08:46 – Yesterday was the first time in a couple months that we shipped four science kits in one day. So far today, only one, a chemistry kit. We’re getting low stock on those, so we’d better make up another two or three dozen this weekend.
Barbara was surprised when she got home yesterday to find that I’d gone though almost an entire gallon of iced tea. Actually, I’d have finished the pitcher, but I figured I’d better leave a little bit for her. She said there was no way she was going to make a gallon pitcher of iced tea every evening. I told her that the next time we went to Sam’s Club or Costco I’d pick up a can or two of Lipton iced tea mix.
I’m off to make up more chemicals.
12:34 – I was just making up 4 liters each of 0.1M barium nitrate, calcium nitrate, and lead acetate when I realized that I was getting low on all three of those salts. I was going to reorder, but I think I’ll just make them all up right here in the sink. I have a kilo each of RG barium, calcium, and lead carbonates, and plenty of concentrated RG acetic and nitric acids. Add a carbonate to acetic or nitric acid and the carbon dioxide bubbles off, just as it does if you add baking soda to vinegar, and you end up with a solution of the pure acetate or nitrate.
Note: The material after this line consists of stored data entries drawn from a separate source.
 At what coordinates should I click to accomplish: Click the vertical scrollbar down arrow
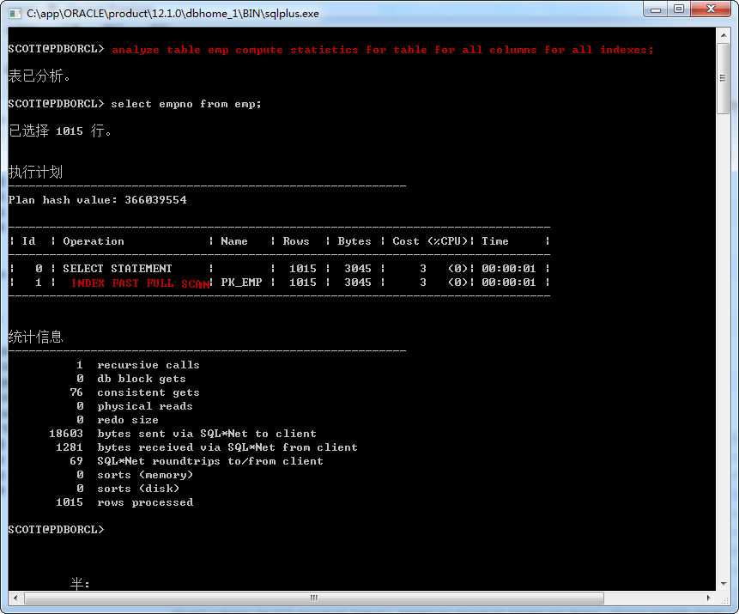(723, 584)
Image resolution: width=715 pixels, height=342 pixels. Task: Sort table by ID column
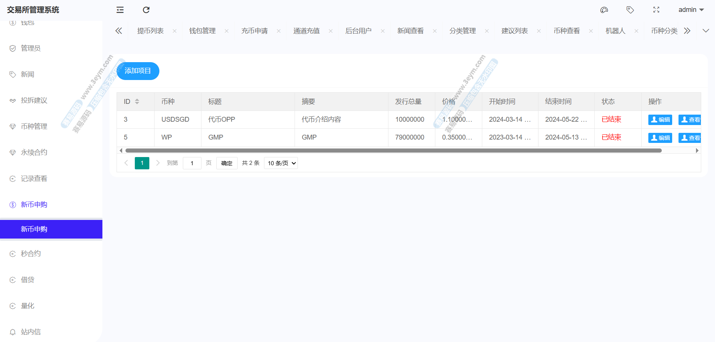tap(137, 102)
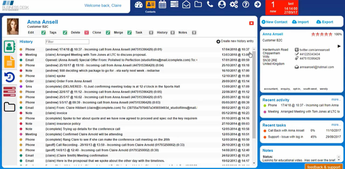This screenshot has width=345, height=169.
Task: Click the green check next to Clone
Action: point(108,33)
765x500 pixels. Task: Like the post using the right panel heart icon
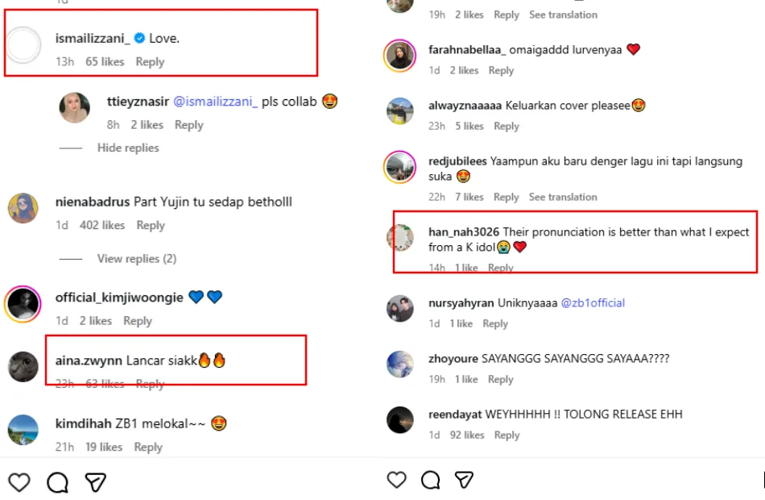397,480
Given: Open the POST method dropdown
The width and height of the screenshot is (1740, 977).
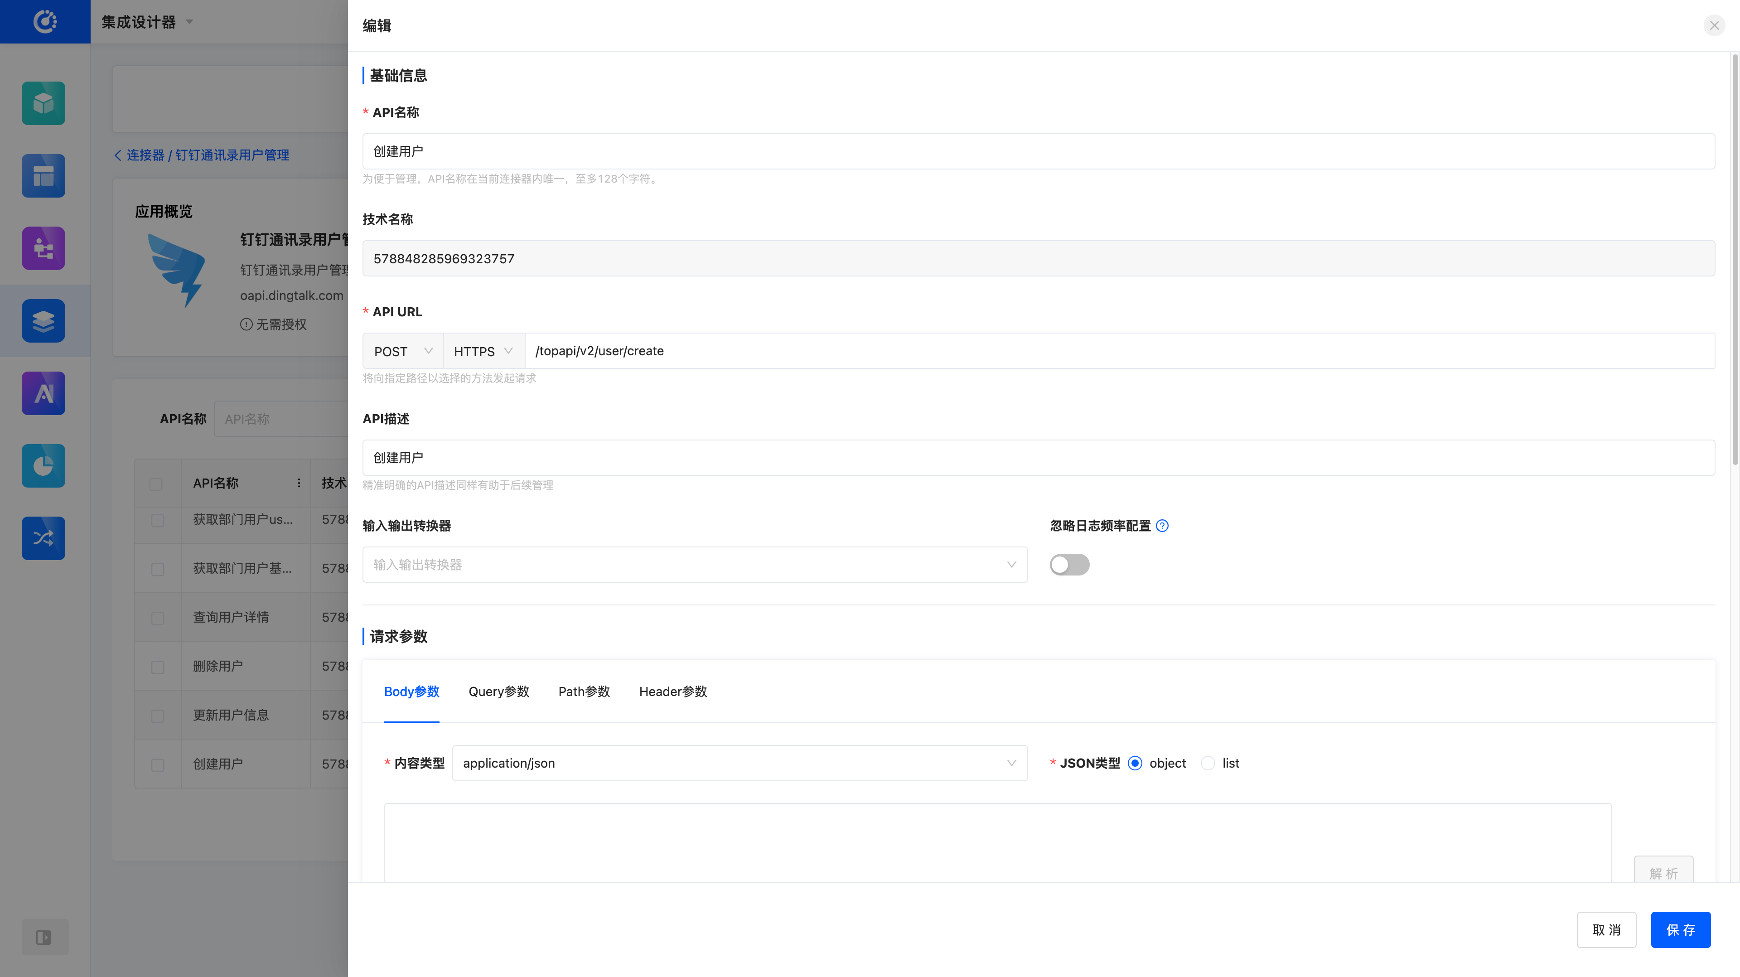Looking at the screenshot, I should point(403,351).
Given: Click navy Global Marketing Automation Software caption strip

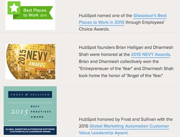Looking at the screenshot, I should tap(30, 131).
Incidentally, solutions of any of these three salts are an interesting illustration of equilibrium and Le Châtelier’s Principle. Any water exposed to air sucks carbon dioxide from the atmosphere, forming carbonate anions in solution. If you then add a salt whose cation forms very insoluble carbonates (like barium, calcium, lead, or strontium), the carbonates precipitate out. If the solution continues to be exposed to air, it sucks more carbon dioxide out of the air, forming more insoluble carbonates. Eventually, you end up with essentially all of the solvated cations precipitating out as the carbonate salts, leaving almost none in solution.
The best way to deal with this is to boil the water originally to drive off dissolved gases, including carbon dioxide. You then acidify the water with the relevant acid to prevent carbon dioxide from dissolving and forming carbonate anions. The cations stay in solution, although the solution commonly has a slight cloudiness from the tiny amounts of carbonate solids still present as colloidal particles.